C’est la patronne de l’établissement auquel appartient la geisha qui peut conclure l’accord avec ce « danna ». En échange d’une rente mensuelle, d’une protection et de nombreuses offrandes, l’homme reçoit les droits de la geisha. En retour, la geisha de lui offrir la priorité sur les autres clients et il est nécessaire qu’il donne son accord pour toute décision importante. Par exemple, si l’un des autres clients souhaite inviter la geisha en dehors du cadre professionnel, il sera averti. Le choix incombe.

Il s’agit là d’un arrangement verbal, qui peut tout à fait être résorbé. Jusqu’au XXe siècle, presque toutes les geishas se devaient d’avoir un danna pour pallier aux dépenses quotidiennes. Rappelons que les pourboires laissés par les clients ne suffisaient pas. Depuis la fin de la Seconde Guerre mondiale, seule une geisha sur cinq bénéficie d’un protecteur.

Du point de vue de l’engagement, une évolution est observable. Auparavant, la geisha est la concubine de son danna. Dorénavant, seule la fonction de protection demeure, en échange de certaines priorités. Les rapports sexuels ne sont plus obligatoires, et la vie privée de la geisha est relativement protégée. Elle a le choix.

6 — Quelques particularités des geishas

Durant l’ère Heian (794- 1185), les geishas se teignaient les dents. Cette pratique, connue sous le nom de « ohaguro« , que l’on traduit par « dents noires » s’étendait également aux femmes mariées. On ne sait pas exactement pourquoi les femmes avaient entrepris cette curieuse pratique. La théorie qui revient le plus et que cela permettait de se différencier des animaux. La pratique a peu à peu disparu au fur et à mesure que le Japon s’est ouvert à l’Occident : elle a choqué les étrangers, puis a été interdit par les gouvernements du Japon.

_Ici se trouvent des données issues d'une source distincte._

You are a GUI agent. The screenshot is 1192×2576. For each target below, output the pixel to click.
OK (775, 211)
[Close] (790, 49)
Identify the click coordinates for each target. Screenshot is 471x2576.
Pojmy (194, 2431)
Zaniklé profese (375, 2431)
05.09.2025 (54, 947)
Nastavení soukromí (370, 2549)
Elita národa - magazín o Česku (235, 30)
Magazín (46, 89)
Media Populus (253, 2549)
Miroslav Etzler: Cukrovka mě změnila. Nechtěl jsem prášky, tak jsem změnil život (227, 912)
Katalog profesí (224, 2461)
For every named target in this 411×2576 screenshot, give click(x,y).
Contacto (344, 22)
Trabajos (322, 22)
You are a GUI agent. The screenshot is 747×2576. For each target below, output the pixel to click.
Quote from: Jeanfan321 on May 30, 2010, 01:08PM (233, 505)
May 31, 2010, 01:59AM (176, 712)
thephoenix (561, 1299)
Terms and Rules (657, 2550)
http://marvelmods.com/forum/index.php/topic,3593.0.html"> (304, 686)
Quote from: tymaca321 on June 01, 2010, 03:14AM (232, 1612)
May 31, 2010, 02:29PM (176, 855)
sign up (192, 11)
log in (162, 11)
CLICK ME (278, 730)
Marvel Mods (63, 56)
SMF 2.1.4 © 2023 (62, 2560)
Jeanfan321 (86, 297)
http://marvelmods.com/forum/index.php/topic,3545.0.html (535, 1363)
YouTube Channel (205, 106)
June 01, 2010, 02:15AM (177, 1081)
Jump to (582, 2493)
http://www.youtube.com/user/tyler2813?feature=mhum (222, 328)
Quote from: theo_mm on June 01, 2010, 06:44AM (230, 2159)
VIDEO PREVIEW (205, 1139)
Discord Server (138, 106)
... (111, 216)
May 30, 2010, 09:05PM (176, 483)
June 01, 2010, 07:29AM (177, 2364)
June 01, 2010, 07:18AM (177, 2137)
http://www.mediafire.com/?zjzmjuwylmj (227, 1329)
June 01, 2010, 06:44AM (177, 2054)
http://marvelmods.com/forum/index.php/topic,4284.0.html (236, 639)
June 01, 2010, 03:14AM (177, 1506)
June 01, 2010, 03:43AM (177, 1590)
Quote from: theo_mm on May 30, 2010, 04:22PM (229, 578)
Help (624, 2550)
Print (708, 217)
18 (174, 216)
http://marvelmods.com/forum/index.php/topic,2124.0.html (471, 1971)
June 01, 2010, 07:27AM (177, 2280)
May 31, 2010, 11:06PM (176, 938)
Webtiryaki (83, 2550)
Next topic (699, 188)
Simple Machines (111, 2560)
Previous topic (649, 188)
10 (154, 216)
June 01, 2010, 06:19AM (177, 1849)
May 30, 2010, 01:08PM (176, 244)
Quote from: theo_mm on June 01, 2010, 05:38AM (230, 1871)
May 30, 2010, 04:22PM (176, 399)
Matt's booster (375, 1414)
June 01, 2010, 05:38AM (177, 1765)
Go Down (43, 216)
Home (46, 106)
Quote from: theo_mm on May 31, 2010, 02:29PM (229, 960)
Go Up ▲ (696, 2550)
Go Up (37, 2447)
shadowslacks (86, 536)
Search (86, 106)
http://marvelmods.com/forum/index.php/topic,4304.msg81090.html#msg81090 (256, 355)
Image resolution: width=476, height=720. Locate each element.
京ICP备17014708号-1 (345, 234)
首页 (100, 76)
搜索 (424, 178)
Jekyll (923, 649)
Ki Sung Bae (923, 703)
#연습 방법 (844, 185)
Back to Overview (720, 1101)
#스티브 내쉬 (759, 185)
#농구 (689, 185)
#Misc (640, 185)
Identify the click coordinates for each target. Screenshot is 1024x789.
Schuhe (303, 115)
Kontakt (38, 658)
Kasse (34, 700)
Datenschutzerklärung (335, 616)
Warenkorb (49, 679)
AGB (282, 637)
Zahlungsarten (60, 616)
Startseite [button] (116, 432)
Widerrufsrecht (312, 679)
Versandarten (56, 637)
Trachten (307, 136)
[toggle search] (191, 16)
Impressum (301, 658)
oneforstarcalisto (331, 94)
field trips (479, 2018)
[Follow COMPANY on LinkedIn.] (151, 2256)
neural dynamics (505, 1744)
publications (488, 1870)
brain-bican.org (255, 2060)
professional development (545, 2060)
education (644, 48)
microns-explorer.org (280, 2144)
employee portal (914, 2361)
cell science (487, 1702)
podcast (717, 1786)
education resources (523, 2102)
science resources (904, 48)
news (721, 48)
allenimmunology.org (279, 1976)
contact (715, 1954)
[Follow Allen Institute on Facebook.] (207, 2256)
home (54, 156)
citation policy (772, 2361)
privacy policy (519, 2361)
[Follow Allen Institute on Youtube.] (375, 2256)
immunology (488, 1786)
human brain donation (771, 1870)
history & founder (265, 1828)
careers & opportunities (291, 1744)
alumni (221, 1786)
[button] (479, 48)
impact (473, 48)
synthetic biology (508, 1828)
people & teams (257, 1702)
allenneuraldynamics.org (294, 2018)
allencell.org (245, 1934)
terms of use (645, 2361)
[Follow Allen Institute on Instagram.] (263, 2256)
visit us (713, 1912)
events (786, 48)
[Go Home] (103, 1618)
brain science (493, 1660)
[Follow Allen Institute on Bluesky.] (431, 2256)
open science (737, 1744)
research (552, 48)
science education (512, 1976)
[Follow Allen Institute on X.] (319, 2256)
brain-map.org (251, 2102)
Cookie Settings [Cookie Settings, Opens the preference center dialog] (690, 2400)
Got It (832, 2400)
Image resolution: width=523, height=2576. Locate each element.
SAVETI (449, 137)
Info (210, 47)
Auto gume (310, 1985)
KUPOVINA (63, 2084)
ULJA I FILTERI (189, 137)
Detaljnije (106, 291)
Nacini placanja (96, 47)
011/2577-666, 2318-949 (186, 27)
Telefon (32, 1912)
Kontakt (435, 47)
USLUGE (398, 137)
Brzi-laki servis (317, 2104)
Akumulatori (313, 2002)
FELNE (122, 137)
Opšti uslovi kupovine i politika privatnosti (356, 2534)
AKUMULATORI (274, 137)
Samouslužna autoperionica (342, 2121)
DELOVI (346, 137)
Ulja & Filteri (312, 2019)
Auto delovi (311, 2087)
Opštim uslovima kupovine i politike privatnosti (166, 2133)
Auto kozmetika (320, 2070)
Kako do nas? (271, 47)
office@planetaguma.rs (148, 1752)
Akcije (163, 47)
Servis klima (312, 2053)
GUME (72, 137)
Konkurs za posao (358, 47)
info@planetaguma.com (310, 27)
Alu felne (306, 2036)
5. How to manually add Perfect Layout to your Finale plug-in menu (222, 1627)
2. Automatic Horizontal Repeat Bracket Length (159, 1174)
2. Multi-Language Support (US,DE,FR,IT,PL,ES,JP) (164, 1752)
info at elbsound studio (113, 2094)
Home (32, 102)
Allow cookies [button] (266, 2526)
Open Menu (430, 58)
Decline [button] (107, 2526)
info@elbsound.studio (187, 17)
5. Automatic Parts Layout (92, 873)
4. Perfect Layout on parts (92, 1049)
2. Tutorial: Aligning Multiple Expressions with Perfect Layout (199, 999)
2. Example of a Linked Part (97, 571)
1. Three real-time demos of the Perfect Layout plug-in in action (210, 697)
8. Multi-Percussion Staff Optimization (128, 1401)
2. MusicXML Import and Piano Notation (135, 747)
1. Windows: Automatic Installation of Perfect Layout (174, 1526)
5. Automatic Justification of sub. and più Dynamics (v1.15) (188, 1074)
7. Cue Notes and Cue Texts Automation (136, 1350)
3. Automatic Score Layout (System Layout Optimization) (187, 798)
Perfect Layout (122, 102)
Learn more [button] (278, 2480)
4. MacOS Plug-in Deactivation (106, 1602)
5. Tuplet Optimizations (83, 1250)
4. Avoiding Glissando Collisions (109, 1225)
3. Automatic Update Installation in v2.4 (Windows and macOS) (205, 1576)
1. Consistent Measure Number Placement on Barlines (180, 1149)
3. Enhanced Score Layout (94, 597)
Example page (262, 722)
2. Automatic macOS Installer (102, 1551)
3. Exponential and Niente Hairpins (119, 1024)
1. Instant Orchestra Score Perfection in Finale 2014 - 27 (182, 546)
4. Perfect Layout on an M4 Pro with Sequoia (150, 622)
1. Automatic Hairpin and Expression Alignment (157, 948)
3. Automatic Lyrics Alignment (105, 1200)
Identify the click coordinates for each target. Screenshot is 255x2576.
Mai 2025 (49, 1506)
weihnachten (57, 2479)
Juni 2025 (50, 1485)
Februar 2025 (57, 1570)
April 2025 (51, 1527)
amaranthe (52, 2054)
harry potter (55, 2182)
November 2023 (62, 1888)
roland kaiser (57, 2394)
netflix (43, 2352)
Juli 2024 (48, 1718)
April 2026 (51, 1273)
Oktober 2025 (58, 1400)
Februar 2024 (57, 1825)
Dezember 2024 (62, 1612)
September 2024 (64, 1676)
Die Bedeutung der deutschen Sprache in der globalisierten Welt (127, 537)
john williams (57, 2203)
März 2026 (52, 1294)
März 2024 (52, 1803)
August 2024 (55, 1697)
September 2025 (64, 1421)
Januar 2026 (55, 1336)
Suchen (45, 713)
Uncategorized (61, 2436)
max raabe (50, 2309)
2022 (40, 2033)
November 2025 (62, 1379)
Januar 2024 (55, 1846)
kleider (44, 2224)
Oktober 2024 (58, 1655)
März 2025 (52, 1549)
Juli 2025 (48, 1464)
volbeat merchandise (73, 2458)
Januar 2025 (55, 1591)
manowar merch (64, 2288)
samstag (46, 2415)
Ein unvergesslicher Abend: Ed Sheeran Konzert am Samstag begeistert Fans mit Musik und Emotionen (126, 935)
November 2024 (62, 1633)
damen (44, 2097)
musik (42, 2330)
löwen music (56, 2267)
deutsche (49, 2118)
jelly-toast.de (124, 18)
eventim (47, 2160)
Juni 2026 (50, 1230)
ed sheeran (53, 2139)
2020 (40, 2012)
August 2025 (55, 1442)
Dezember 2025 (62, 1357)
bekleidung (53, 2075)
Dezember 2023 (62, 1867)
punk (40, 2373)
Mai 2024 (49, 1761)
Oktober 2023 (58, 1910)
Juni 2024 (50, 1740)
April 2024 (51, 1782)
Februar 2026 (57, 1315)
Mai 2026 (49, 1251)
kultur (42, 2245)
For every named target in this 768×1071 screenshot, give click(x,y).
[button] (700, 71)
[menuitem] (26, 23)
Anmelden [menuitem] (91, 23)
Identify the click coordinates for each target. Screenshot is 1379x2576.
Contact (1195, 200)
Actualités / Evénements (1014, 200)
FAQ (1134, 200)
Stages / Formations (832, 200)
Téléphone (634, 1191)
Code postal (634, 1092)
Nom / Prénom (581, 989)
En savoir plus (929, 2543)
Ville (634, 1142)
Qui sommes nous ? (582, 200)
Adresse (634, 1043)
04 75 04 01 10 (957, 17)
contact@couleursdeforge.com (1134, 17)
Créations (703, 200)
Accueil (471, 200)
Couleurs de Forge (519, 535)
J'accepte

Pour ne pas oublier cette coutume ancestrale, les maikos de Kyoto se noircissent les dents à l’occasion du Sakkô. Il s’agit d’une période de plusieurs semaines qui ponctue leur carrière.

Une geisha doit impérativement rembourser les frais de formation qu’elle accumule pendant les années. Pour cette raison, son métier ne lui rapporte aucun pécule durant les premières années, la plupart du temps, aujourd’hui comme autrefois. Par la suite, elles ont le choix de continuer au sein de l’établissement, ou bien de se lancer dans une activité autonome. Mais si elles adoptent cette dernière option, elles doivent assumer des coûts exorbitants en matière de costume, d’habillement et d’organisation.

À l’inverse d’il y a plusieurs siècles, les geishas n’entrent aujourd’hui plus dans les maisons spécialisées dès leur enfance, pour subvenir aux besoins familiaux. Il s’agit aujourd’hui d’un choix entièrement autonome et volontaire, qui se fait à 17 ou 18 ans. Cependant, l’apprentissage s’étend sur plusieurs années, et il demeure complexe.

Selon la geisha Mineko Iwasaki, une geisha doit avoir la délicatesse d’une fleur ainsi que la force et la souplesse d’un saule. Si elles sont contraintes d’avoir des connaissances sur une grande multitude de sujets artistiques et culturels, certaines peuvent se spécialiser dans la danse, ou encore dans le jeu d’un instrument à vent ou de percussions.